WHAT IS EXPECTED:
Please identify every line in the material that contains the word "width" and copy each of those lines.

[Word and element location records]
******************************
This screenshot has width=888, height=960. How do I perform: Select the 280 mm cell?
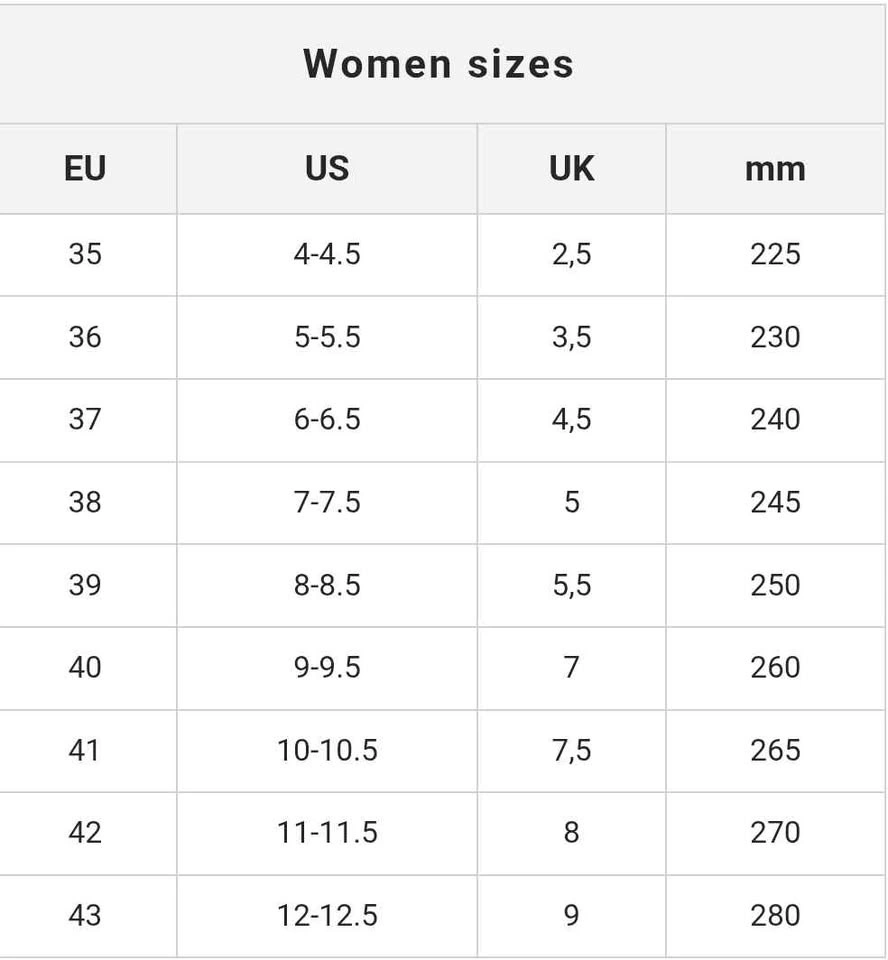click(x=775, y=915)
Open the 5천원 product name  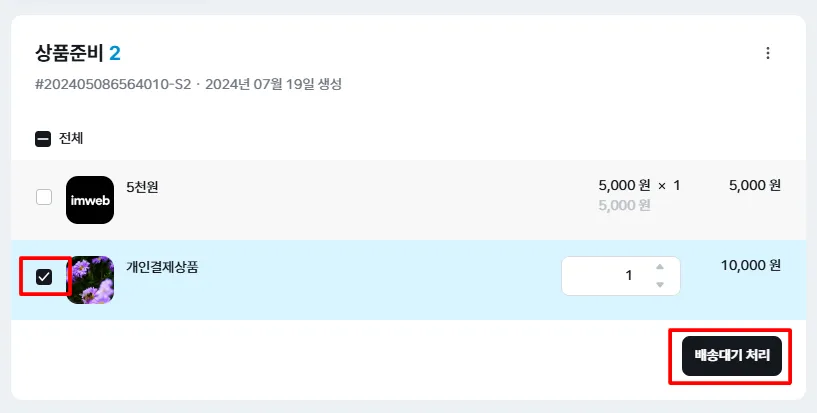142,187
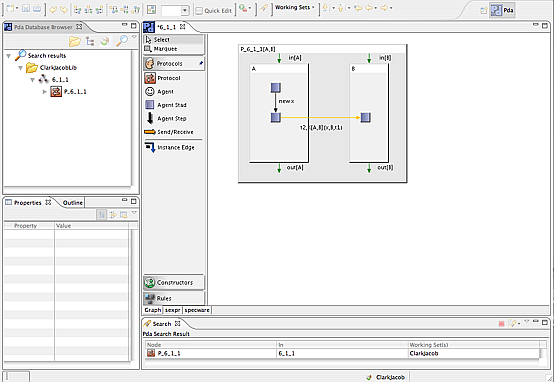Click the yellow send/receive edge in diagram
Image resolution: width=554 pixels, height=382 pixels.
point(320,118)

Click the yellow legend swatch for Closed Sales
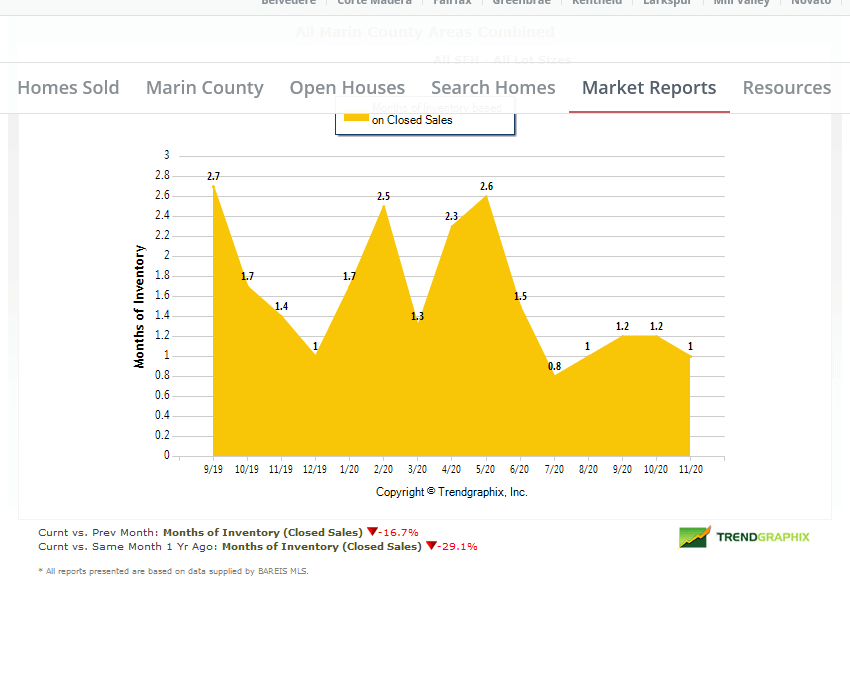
******************************
TASK RESULT:
This screenshot has width=888, height=960. How do I perform: Select the 280 mm cell?
Image resolution: width=554 pixels, height=382 pixels.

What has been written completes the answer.